There are strict restrictions on such advanced medicine and therapeutic products (AMTPs) set by regulatory bodies such as the Medicines and Healthcare products Regulatory Agency (MHRA), Federal Drugs Agency (FDA) and Human Tissue Authority (HTA) [130]. For example, in the USA, collagenase use to digest adipose tissue and derive ADSCs results in ‘HCT/P-351’ classification [111]. This is the drug/biologics pathway and requires FDA approval with a high barrier to entry in the clinical market. In addition, there are no standardised protocols for assessing these products and patient safety may be impacted as a result.

The work by Lindegren et al., using irradiated human breast tissue and conducting a gene expression analysis, is an important step forward in the field and similar studies should be conducted for corroboration [39]. Fibrotic mechanisms may vary across species and so these results are the most relevant for future clinical practice. Nonetheless, human recruitment in these surgical trials is difficult and only a small sample size was possible. The Royal College of Surgeons of England recently published a study citing service pressures, complicated bureaucracy, and lack of infrastructure (e.g. no trial nurses) as the most common barriers [131]. Gene expression analysis of tissue biopsies can be taken further with whole transcriptome analysis with total RNA sequencing, which will help identify single nucleotide polymorphisms (SNPs) in patients [132]. These slight variations in genetic coding can alter function of proteins involved in pro-/anti-fibrotic pathways, which may enhance or inhibit the efficacy of AFT against RIF of the skin. This form of ‘personalised medicine’ will help to improve individual patient outcomes.

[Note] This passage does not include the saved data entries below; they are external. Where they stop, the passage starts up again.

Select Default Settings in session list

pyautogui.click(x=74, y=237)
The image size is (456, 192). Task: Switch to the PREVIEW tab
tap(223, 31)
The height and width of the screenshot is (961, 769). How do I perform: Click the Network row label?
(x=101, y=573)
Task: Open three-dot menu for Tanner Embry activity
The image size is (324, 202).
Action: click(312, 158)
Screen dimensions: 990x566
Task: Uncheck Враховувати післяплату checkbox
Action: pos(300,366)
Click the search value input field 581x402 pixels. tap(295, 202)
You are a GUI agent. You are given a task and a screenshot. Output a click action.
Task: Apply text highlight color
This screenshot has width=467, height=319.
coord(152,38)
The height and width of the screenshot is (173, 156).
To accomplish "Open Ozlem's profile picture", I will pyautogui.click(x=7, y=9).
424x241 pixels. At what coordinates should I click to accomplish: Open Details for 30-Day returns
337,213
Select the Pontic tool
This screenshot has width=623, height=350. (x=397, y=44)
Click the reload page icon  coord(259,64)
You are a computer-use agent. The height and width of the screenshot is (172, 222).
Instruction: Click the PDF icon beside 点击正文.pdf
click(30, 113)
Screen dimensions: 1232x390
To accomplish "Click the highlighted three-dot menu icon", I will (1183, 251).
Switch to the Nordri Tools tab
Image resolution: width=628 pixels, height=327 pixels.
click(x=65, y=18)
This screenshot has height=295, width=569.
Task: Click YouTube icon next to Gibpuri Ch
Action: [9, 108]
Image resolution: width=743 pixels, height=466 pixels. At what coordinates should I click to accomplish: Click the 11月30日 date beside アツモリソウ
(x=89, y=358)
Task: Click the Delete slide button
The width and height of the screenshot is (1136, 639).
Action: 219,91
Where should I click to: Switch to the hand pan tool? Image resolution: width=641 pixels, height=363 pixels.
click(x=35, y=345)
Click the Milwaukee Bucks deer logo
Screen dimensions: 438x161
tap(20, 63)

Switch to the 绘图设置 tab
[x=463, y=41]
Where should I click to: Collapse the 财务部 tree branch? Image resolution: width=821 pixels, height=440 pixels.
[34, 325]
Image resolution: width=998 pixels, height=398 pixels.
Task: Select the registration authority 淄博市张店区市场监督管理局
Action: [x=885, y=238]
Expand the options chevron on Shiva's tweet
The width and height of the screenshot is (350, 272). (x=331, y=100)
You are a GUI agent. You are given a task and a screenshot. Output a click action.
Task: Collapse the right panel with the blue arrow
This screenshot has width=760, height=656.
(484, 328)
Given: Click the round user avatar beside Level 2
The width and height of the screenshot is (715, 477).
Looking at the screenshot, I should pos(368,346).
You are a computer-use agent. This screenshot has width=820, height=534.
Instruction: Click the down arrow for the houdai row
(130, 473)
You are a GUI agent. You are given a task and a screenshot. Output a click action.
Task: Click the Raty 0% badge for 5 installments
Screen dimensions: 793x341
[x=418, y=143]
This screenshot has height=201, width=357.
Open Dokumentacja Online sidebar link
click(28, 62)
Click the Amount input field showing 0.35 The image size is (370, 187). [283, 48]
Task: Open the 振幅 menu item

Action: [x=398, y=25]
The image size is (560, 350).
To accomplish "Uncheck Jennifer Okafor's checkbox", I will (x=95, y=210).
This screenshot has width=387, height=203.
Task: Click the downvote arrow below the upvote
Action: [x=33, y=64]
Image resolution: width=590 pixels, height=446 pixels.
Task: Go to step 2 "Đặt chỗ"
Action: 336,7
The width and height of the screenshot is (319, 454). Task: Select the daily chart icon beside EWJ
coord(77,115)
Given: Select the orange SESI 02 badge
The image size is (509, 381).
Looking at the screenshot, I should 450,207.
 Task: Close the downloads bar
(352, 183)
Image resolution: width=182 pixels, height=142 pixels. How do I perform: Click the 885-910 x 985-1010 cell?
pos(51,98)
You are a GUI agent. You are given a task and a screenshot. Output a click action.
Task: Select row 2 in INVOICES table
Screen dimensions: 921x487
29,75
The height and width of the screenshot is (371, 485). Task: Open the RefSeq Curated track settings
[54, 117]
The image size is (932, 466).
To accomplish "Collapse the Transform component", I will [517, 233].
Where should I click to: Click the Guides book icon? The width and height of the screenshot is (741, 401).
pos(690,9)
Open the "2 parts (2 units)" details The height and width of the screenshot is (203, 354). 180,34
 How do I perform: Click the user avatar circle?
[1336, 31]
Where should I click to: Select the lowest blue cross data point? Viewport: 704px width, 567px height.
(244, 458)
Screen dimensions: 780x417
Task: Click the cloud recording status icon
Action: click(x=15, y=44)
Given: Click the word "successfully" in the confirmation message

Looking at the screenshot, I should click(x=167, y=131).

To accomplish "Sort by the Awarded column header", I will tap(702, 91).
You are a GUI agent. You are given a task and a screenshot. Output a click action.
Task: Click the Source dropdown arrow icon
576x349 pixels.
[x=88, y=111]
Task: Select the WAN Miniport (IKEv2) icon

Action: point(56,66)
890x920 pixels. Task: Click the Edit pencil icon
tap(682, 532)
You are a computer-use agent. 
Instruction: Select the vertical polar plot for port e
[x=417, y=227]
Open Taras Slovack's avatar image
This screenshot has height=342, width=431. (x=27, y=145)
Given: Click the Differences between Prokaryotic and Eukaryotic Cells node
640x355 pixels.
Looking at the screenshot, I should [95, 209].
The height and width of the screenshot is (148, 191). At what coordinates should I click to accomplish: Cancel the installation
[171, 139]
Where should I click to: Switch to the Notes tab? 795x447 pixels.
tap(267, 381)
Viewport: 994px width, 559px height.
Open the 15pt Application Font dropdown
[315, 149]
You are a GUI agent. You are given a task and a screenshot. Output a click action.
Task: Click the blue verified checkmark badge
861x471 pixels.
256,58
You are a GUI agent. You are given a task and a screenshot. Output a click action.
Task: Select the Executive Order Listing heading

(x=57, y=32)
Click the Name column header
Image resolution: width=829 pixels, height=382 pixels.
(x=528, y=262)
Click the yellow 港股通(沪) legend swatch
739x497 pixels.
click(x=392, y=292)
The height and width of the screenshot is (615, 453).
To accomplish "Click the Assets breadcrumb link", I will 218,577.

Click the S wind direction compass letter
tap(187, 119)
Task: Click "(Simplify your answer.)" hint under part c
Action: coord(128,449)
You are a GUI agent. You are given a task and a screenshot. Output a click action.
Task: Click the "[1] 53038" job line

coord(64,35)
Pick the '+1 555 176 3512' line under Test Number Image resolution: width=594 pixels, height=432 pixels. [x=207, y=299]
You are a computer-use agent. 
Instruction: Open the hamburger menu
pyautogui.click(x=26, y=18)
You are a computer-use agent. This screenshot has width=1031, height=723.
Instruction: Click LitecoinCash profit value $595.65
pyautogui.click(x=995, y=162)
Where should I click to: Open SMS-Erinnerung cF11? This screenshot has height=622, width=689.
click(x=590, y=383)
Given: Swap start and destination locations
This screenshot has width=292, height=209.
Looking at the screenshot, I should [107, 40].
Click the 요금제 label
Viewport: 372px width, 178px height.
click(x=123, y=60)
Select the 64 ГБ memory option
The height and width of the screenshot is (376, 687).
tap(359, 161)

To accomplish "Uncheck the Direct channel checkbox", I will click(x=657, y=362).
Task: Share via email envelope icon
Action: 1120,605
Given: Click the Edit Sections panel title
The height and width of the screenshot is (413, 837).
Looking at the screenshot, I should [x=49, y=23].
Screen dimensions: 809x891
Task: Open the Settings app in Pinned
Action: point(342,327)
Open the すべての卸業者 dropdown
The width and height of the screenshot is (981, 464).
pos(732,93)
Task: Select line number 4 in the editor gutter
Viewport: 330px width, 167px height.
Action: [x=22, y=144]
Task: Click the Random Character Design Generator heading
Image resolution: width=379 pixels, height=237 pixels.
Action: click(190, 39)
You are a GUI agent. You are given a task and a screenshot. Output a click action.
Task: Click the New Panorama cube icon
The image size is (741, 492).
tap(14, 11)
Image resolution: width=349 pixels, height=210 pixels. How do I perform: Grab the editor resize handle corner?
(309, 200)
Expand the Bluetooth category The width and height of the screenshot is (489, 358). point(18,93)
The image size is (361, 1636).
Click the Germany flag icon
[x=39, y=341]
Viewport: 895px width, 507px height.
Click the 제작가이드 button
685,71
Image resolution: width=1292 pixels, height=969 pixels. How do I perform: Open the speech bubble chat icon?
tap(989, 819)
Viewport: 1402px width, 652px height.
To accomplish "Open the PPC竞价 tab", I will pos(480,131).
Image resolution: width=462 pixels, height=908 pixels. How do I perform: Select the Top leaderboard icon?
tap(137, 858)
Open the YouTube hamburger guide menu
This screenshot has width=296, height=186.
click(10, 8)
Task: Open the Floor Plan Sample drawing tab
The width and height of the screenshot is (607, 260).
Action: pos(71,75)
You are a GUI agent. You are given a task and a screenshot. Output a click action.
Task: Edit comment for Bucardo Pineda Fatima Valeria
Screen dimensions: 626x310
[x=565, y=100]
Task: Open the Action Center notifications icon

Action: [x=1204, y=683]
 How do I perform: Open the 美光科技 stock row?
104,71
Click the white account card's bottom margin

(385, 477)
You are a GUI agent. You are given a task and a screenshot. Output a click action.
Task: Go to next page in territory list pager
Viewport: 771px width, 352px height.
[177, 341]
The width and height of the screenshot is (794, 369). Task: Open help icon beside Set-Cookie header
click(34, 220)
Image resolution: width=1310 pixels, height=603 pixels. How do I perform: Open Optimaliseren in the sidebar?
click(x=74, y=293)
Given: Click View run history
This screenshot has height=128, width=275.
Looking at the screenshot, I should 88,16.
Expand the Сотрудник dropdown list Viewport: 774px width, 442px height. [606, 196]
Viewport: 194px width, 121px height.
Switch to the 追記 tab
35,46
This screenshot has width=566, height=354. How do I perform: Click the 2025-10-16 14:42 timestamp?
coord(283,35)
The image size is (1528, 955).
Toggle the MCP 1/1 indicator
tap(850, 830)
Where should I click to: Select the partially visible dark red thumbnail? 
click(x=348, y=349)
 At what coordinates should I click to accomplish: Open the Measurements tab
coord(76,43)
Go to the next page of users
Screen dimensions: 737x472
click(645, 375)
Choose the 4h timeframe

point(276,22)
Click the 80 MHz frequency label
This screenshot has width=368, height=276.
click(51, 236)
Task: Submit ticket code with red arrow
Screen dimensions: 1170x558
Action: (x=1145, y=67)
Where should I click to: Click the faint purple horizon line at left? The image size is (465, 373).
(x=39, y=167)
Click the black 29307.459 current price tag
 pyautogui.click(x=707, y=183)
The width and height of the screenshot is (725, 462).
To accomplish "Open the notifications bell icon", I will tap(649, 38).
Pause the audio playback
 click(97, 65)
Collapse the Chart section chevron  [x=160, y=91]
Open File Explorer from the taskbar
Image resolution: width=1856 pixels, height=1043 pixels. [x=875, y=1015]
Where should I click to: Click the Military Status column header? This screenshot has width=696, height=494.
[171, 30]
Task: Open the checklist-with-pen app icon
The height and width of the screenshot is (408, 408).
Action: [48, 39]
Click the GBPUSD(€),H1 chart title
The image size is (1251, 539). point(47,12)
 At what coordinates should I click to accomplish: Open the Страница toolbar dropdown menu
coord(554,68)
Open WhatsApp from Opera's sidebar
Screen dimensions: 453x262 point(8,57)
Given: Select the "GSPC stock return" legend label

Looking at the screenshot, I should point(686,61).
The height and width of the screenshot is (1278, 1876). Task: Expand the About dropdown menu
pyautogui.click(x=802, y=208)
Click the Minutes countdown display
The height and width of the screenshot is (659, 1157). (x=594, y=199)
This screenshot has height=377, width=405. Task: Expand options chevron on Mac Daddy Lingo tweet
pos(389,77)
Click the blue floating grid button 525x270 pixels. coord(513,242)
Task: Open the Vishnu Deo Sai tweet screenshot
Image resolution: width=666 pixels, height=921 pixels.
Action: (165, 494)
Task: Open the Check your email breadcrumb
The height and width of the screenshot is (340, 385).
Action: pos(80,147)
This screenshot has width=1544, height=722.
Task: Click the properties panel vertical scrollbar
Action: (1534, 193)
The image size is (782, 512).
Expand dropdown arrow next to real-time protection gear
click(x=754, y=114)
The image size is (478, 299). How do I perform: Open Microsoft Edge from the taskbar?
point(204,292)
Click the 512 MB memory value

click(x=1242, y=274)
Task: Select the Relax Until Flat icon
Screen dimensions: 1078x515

Ultimately, research will continue on discovering the underlying mechanisms by which fibrosis is attenuated or even reversed. The identified factors could be used to enrich fat grafts or even be used as therapeutic options by themselves to entirely bypass the strict regulations currently in place for cellular therapies.

Limitations

A significant limitation in this field of research is that most studies use varying methodologies, which restricts our ability to compare study results and conduct a statistical meta-analysis. These differences included in vitro cell types, in vivo animal models, radiation protocols, measured outcomes and their quantification techniques. Although their methods for ADSC-derivation were generally similar, some studies had no mention of how they characterised these stem cells and confirmed their regenerative capacity. A consensus should be reached on key ADSC markers, which will help to standardise future research and increase validity. The same should be done for all factors of study heterogeneity as aforementioned.

Conclusion

In conclusion, AFT shows promising efficacy in RIF of the skin and likely functions through a combination of immunomodulatory, vasculogenic and anti-fibrotic pathways to reach their clinical effects. Further characterization of these mechanisms will enable identification of potential drug targets, and thereby improve outcomes of future AFT therapies. Future research should explore other cell types within the fat graft such as adipocytes, endothelial cells, stromal cells and their associated progenitor cells.